TASK DIRECTIONS>
Write out exactly the lines of the entries below, from the first through the line containing "Click the railway", and nothing beyond them.

PROVIDED DATA>

++++++++

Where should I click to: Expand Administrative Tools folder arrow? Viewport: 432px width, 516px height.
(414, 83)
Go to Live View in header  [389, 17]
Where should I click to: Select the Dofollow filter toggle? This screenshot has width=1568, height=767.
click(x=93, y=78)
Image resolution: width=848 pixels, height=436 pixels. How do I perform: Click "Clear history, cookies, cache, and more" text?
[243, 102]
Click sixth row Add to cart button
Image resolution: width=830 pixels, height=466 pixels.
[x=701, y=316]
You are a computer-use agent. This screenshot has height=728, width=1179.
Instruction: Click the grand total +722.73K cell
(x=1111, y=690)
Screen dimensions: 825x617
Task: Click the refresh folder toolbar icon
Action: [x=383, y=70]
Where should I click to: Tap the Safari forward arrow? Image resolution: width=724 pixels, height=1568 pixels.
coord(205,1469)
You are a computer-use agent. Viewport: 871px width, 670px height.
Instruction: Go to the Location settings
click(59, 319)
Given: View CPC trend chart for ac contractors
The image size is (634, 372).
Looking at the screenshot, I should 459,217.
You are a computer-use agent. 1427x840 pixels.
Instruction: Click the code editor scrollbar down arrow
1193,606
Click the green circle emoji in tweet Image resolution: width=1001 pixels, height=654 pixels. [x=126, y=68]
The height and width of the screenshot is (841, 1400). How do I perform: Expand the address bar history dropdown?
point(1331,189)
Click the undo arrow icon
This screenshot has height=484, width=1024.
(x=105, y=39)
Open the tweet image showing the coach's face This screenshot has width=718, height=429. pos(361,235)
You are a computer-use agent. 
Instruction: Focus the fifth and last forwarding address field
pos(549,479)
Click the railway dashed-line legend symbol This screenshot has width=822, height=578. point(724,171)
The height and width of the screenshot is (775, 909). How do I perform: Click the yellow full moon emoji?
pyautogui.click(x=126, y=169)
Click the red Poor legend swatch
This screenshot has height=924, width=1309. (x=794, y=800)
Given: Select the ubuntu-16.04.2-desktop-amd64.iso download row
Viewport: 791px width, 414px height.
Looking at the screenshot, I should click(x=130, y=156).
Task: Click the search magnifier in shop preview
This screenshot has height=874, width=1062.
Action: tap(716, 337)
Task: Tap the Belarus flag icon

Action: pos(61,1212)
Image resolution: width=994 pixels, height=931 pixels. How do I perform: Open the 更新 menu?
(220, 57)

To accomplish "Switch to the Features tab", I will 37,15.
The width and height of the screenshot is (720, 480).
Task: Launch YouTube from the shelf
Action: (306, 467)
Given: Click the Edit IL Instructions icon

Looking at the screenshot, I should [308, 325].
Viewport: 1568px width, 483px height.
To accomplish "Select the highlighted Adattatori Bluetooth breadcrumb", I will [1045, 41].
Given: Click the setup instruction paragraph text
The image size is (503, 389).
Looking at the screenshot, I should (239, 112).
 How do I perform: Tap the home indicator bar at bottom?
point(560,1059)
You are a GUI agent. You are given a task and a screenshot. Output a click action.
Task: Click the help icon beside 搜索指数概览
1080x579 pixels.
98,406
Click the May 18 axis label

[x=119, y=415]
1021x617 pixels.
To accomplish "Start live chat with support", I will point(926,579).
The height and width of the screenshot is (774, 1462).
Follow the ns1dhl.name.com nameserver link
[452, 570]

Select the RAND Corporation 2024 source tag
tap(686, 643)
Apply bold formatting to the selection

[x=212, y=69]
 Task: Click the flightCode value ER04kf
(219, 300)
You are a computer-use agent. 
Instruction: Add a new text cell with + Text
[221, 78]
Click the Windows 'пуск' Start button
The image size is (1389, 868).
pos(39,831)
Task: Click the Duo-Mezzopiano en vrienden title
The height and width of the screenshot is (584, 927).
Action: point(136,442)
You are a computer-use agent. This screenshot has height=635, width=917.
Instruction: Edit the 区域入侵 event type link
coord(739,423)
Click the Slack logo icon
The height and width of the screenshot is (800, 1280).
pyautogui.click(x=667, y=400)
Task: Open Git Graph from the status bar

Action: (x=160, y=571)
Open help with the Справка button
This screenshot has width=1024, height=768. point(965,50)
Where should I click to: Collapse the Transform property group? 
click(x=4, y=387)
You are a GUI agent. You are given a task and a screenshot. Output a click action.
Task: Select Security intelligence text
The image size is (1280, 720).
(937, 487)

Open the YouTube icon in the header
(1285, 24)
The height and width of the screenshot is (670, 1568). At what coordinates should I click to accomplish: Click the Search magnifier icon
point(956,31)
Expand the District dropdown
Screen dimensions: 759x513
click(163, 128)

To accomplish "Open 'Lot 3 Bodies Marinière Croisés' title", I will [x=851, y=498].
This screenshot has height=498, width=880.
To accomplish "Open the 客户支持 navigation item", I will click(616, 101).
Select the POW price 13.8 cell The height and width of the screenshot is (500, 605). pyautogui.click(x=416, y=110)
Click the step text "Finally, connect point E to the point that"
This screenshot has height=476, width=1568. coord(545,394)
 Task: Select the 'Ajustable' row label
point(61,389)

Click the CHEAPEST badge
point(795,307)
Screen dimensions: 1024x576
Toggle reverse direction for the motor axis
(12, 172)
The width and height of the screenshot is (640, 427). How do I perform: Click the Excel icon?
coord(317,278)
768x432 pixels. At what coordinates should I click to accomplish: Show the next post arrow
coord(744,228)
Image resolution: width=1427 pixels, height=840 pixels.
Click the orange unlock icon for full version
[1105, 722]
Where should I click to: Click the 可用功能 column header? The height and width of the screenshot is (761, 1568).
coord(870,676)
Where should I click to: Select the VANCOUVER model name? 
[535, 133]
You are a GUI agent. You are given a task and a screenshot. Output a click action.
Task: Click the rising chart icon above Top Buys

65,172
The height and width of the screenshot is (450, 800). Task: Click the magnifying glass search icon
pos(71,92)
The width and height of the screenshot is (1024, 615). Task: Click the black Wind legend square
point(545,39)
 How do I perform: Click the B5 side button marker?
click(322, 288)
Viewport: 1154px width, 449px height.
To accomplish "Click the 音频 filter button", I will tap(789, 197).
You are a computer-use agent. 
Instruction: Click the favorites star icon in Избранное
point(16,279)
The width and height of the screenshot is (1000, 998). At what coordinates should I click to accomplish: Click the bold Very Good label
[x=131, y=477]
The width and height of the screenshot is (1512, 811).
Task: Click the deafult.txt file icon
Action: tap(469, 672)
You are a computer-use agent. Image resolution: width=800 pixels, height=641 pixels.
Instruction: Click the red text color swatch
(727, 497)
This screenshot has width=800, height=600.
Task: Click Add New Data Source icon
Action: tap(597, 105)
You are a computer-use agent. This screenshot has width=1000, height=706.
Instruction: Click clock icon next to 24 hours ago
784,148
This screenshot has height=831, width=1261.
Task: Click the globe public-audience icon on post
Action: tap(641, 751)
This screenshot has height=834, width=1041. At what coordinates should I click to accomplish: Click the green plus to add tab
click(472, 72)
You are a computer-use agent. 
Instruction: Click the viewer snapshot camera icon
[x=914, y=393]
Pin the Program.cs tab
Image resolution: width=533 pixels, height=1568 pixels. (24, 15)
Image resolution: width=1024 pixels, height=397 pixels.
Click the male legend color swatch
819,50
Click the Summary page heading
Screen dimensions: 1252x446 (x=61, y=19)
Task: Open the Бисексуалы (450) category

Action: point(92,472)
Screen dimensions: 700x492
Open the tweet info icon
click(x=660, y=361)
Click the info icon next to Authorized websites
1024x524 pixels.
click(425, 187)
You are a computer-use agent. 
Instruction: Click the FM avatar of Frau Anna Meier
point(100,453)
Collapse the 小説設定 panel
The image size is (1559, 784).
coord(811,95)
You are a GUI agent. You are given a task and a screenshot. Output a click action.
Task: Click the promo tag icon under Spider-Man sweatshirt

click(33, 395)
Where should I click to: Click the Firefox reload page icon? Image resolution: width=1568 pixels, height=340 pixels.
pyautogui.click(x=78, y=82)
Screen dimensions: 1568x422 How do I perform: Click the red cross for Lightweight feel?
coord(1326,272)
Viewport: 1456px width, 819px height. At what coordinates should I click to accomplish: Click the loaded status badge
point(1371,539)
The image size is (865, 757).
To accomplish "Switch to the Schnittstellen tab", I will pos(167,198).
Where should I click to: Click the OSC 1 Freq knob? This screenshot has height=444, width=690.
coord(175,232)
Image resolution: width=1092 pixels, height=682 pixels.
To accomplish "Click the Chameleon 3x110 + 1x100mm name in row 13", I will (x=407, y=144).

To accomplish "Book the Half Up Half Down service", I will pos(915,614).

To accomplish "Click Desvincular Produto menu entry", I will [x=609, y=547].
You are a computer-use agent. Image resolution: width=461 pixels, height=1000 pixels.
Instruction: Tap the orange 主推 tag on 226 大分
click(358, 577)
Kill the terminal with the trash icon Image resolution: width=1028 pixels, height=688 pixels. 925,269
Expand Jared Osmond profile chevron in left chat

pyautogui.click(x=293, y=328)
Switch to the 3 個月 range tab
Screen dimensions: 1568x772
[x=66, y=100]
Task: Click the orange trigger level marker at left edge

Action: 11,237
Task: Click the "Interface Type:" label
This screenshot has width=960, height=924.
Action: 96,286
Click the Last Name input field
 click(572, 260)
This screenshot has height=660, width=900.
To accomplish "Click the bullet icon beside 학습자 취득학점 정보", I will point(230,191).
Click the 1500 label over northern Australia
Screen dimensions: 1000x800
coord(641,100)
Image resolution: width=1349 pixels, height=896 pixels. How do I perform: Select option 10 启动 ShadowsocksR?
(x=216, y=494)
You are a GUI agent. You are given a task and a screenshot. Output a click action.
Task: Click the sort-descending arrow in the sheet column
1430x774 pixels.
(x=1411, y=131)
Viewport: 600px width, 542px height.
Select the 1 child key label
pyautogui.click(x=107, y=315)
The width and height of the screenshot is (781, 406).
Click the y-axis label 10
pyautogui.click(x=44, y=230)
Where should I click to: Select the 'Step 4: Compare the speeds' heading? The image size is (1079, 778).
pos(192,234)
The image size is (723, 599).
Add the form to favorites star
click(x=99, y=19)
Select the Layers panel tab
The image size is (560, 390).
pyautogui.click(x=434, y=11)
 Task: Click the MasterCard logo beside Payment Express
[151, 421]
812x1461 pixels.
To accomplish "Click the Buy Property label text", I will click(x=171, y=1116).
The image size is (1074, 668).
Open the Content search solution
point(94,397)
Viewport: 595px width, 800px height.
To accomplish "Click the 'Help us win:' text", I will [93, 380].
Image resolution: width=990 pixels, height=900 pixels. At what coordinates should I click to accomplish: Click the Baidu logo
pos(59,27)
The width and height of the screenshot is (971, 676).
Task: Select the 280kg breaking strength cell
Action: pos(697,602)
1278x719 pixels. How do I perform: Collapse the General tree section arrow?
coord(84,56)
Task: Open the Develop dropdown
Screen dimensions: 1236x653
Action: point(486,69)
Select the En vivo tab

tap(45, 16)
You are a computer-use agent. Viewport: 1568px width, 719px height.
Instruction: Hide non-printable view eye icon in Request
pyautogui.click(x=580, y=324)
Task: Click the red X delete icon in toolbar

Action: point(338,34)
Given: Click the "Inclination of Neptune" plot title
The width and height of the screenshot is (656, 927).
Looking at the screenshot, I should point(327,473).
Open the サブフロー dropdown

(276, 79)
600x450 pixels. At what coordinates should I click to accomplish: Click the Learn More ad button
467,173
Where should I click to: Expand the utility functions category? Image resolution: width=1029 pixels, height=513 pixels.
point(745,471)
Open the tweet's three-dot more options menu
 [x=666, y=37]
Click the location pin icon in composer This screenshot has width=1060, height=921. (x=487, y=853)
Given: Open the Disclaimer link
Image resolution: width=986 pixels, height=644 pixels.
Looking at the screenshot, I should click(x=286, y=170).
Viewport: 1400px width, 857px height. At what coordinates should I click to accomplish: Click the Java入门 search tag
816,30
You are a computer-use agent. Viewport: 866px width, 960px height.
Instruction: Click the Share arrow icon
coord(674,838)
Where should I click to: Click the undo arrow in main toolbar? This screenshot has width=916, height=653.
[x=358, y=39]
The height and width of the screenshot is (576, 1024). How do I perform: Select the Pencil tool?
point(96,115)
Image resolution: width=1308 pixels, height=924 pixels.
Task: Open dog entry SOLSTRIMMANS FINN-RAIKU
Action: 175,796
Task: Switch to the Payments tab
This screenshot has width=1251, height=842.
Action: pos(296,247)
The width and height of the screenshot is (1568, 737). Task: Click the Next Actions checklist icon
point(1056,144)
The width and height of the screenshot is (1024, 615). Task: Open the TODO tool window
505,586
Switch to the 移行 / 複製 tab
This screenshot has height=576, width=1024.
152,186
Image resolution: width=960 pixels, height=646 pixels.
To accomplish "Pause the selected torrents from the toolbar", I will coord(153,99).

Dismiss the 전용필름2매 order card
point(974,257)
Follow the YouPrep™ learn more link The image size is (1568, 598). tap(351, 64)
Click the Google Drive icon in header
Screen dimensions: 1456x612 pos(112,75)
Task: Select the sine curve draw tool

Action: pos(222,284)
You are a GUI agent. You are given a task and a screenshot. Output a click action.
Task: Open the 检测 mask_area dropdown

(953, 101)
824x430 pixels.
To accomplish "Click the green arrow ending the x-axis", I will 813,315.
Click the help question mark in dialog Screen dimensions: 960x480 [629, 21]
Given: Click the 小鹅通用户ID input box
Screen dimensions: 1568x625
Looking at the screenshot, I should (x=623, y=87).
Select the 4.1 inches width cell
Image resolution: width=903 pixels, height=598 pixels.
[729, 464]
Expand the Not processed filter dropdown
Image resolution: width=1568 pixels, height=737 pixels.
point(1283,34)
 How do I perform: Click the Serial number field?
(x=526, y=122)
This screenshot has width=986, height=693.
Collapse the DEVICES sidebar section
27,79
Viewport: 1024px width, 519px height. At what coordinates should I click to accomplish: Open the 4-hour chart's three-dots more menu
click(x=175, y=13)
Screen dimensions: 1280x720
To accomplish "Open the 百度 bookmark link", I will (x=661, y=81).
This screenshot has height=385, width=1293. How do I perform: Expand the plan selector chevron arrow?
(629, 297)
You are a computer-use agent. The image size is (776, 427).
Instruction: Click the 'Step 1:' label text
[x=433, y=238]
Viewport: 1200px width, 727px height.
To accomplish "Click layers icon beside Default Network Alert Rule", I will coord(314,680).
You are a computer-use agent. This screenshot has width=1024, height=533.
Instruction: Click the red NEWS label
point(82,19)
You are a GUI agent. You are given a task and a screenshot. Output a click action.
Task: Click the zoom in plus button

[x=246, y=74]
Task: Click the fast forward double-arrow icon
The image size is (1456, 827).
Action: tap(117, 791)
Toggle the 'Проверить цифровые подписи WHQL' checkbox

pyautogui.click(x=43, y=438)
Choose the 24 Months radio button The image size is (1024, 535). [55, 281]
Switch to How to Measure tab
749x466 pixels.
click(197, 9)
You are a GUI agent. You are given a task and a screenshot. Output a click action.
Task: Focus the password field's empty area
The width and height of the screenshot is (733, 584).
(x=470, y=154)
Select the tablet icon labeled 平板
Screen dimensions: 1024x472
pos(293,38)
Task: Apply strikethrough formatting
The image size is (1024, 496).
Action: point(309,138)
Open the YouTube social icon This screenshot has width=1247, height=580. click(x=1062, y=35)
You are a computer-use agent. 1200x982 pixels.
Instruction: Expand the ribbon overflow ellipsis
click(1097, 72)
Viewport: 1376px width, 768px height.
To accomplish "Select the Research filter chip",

++++++++

COMPLETED EXERCISE>
Where should I click to: Expand Administrative Tools folder arrow? Viewport: 432px width, 516px height.
(414, 83)
Go to Live View in header  [389, 17]
Where should I click to: Select the Dofollow filter toggle? This screenshot has width=1568, height=767.
click(x=93, y=78)
Image resolution: width=848 pixels, height=436 pixels. How do I perform: Click "Clear history, cookies, cache, and more" text?
[243, 102]
Click sixth row Add to cart button
Image resolution: width=830 pixels, height=466 pixels.
[x=701, y=316]
You are a computer-use agent. This screenshot has height=728, width=1179.
Instruction: Click the grand total +722.73K cell
(x=1111, y=690)
Screen dimensions: 825x617
Task: Click the refresh folder toolbar icon
Action: [x=383, y=70]
Where should I click to: Tap the Safari forward arrow? Image resolution: width=724 pixels, height=1568 pixels.
coord(205,1469)
You are a computer-use agent. Viewport: 871px width, 670px height.
Instruction: Go to the Location settings
click(59, 319)
Given: View CPC trend chart for ac contractors
The image size is (634, 372).
Looking at the screenshot, I should 459,217.
You are a computer-use agent. 1427x840 pixels.
Instruction: Click the code editor scrollbar down arrow
1193,606
Click the green circle emoji in tweet Image resolution: width=1001 pixels, height=654 pixels. [x=126, y=68]
The height and width of the screenshot is (841, 1400). How do I perform: Expand the address bar history dropdown?
point(1331,189)
Click the undo arrow icon
This screenshot has height=484, width=1024.
(x=105, y=39)
Open the tweet image showing the coach's face This screenshot has width=718, height=429. pos(361,235)
You are a computer-use agent. 
Instruction: Focus the fifth and last forwarding address field
pos(549,479)
Click the railway dashed-line legend symbol This screenshot has width=822, height=578. point(724,171)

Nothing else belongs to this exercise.